Friday, 20 September 2013

Lesson 3

In today's lesson we experimented freely with music and the characters we felt drawn too by listening to the different songs. We listened to 3 completely contrasting songs and as we created our characters, our teacher used the same exercise as lesson 1, by using the scale of 1-10, and increasing or decreasing our character depending.

The first song was slow and I can only describe it as... twinkly. As I lay listening, I thought of this song being used in a movie when the protagonist is at the peak of happiness in their life and skipping merrily down the road. I created a character of the same emotion, having fun at the park with my dog. When the scale increased, my actions were much bigger and my pace quickened. Not necessarily with increased speed though, (I realised from the second song.) At a neural 5, I was happy spending time with my dog with a smile on my face, so by the time we reached 10 I thought my face was going to fall off, having increased the happiness. 

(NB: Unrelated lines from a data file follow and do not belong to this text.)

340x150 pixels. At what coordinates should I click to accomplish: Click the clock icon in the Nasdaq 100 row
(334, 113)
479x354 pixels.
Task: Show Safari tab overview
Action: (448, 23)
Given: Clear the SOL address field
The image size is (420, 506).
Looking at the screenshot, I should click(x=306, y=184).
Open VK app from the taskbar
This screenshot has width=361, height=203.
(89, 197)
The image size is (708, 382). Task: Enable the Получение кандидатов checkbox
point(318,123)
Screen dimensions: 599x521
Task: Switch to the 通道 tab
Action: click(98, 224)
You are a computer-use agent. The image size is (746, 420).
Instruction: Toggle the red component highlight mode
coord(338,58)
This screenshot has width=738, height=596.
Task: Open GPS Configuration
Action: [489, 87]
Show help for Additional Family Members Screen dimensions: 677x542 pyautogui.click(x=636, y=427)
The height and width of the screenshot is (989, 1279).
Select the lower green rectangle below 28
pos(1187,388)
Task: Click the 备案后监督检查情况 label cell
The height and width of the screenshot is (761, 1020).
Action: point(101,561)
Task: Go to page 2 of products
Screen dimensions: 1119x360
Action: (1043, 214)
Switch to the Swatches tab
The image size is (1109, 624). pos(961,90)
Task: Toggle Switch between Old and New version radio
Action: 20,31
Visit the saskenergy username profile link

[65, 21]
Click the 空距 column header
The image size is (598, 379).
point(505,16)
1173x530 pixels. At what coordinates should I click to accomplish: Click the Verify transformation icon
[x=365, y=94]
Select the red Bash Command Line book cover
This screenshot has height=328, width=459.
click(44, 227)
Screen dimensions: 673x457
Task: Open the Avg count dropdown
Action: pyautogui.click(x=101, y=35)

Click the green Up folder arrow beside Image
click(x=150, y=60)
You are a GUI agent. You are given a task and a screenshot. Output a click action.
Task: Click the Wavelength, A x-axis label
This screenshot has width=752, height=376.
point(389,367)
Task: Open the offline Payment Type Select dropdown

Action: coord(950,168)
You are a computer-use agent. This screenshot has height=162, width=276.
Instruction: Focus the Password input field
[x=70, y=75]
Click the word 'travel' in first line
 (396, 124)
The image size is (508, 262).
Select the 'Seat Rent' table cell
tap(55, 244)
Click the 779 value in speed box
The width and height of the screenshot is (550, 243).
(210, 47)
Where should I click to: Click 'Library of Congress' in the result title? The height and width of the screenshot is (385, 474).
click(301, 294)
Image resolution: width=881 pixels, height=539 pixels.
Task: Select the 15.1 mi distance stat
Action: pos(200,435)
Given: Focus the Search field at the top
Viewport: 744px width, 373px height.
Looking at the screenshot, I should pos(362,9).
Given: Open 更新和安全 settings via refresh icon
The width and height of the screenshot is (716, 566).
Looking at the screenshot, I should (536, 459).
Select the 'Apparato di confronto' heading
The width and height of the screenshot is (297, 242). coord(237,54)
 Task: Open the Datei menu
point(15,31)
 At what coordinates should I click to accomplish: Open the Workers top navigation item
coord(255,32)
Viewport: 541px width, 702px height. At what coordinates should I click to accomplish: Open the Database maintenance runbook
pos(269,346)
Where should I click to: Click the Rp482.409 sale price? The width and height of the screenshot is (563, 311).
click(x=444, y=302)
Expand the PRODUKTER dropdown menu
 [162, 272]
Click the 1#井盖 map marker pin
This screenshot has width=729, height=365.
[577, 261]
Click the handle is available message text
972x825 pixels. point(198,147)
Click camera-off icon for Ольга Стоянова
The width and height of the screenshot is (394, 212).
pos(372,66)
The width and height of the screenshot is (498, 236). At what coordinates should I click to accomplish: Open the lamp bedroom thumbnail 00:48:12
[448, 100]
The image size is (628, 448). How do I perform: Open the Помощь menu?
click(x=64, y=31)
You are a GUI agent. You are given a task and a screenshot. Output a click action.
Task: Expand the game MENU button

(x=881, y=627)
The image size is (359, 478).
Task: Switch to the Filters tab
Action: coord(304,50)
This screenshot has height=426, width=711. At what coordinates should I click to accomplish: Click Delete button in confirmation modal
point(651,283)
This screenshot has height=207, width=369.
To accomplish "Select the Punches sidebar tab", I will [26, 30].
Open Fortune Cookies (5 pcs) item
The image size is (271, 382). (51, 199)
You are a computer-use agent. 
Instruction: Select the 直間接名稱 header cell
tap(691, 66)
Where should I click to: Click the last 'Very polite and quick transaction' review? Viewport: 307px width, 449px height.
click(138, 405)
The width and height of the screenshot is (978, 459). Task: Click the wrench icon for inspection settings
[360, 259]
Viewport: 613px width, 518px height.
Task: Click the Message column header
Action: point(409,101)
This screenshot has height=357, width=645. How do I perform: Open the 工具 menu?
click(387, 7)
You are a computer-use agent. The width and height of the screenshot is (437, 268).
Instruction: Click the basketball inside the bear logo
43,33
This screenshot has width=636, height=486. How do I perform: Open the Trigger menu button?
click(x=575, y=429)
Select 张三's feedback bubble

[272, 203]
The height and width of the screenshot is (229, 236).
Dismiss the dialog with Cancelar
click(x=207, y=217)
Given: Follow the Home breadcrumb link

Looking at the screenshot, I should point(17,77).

The next piece of music played had a rocking, loud roaring sound to it. I recognised the song but was sure not to make it influence my decisions for a character. As I lay listening, I listened intently to the song as if with new ears. I thought of emotions and intentions with the song,'and adapted quite a moody and frustrated character. As I walked around the space adapting this emotion, I thought closely on who would act openly in such a way. I ended up creating an stroppy toddler in a supermarket, throwing a public tantrum because my mum wouldn't get me my favourite sweet. When having to push him to his limits, I realised that just because the number on the scale increases, I don't necessarily have to speed up like first expected. Because my character was moving slowly and begrudgingly anyway, the more I had to push this, the slower he would become.  When the number on the scale decreased, my character stopped being so stressy and just.. a little bit stressy.



The third song was, in one word: depressing. The pace was slow, melodic and had a dark feel to it. It was sung by a female singer, and the pace was incredibly relaxing, however with more of a downbeat melody. I sort of annoyingly went with my first initial reaction and played a very sad and depressed character. I adapted a slow pace and didn't actually move that much at all, as if the simple action was on the same level of pain was getting stabbed in the throat. The higher the scale, the slower and unhappier I found my self. Looking around and interacting with the other people doing this exercise, I found most of us adopted the same emotion and character with similar intentions.